I want to write a Console application which will just add a new User to my own machine's Domain using .Net DirectoryServices API and LDAP.
Do I need admin account Password for the DomainController to do this ?
Do I need to run that Console Application on a machine on that domain only or can be run on other domains too ?

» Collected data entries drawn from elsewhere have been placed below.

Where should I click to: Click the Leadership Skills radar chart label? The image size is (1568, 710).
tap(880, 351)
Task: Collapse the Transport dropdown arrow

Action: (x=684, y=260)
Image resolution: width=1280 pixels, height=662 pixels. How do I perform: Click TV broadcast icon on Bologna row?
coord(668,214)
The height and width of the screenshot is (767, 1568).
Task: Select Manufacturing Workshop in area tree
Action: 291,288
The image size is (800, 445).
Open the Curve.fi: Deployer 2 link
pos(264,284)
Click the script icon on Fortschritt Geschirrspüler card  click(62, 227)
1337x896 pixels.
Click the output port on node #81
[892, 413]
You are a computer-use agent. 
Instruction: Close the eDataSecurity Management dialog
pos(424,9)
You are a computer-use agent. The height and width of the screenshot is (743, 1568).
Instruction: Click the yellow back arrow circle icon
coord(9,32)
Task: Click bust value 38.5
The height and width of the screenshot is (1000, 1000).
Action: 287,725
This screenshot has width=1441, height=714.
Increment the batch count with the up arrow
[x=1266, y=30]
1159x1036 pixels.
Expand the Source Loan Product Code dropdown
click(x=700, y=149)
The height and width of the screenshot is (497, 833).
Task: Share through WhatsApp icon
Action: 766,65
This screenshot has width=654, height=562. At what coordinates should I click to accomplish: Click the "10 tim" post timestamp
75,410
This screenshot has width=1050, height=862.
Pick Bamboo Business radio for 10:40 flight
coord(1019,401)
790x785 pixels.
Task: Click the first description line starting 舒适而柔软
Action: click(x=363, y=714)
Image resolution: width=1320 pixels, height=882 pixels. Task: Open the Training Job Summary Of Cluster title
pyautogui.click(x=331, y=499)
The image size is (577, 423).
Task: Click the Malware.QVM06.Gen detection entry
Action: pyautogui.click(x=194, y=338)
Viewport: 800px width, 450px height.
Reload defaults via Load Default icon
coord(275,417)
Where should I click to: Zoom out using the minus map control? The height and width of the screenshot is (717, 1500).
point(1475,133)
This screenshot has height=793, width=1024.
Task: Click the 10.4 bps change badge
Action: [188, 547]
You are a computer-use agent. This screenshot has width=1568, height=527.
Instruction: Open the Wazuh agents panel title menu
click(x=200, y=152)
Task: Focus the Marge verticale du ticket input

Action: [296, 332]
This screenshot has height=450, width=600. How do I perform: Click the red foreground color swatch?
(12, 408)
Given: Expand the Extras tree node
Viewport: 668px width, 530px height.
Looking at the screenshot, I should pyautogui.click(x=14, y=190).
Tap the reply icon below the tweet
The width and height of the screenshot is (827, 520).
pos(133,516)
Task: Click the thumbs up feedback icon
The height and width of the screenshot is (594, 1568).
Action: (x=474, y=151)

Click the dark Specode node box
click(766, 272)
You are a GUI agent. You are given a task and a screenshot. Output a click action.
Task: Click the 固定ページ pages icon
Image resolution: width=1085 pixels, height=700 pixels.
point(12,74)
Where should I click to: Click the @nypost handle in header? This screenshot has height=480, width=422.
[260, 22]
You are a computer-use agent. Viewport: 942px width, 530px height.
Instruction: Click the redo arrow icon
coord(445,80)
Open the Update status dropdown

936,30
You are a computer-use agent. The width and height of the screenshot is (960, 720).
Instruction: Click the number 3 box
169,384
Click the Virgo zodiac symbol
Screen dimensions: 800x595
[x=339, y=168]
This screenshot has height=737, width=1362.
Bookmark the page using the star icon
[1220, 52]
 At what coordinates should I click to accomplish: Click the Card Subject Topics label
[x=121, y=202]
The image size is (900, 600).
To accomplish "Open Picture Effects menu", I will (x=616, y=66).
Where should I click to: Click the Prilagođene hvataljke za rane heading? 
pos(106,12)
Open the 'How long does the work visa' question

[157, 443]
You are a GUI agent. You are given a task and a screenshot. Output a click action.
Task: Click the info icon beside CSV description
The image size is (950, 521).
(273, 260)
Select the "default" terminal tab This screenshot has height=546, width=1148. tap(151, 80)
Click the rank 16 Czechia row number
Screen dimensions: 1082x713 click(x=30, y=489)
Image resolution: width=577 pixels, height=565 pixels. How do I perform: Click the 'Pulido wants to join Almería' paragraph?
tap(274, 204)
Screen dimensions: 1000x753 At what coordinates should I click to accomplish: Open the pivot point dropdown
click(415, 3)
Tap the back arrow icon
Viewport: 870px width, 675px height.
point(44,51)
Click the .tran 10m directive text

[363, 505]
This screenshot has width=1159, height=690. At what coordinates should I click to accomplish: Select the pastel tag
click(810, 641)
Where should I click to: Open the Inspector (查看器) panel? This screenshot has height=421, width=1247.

Can somebody provide me an example ?
UPDATE: Fetching the count of users code
DirectoryEntry myLdapConnection = createDirectoryEntry();
DirectorySearcher search = new DirectorySearcher(myLdapConnection);
search.Filter = "(&objectClass=User)objectCategory=Person)userPrincipalName=*health2.com))";
search.PropertiesToLoad.Add("sAMAccountName");
SearchResultCollection allUsers = search.FindAll();
for (int usersCount = 0; usersCount < allUsers.Count; usersCount++)
{
SearchResult result = allUsers[usersCount];
if (result.Properties["sAMAccountName"].Count > 0)
{
string cn = result.Properties["sAMAccountName"][0].ToString();
Console.WriteLine(cn);
Console.ReadLine();
}
}
Console.WriteLine(string.Format(@"Users Count - {0}", allUsers.Count.ToString()));
Console.ReadLine();
If you're on .NET 3.5 and up, you should check out the System.DirectoryServices.AccountManagement
(S.DS.AM) namespace. Read all about it here:
Basically, you can define a domain context and easily find users and/or groups in AD:
// set up domain context
PrincipalContext ctx = new PrincipalContext(ContextType.Domain);
// find a user
UserPrincipal user = UserPrincipal.FindByIdentity(ctx, "SomeUserName");
if(user != null)
{
// do something here....
}
The article I provided a link to also shows how easily you can create a new user and add it to AD:
// create a user principal object
UserPrincipal user = new UserPrincipal(ctx, "User1Acct", "pass@1w0rd01", true);
// assign some properties to the user principal
user.GivenName = "User";
user.Surname = "One";
user.UserPrincipalName = "[email protected]";
// force the user to change password at next logon
user.ExpirePasswordNow();
// save the user to the directory
user.Save();
The new S.DS.AM makes it really easy to play around with users and groups in AD!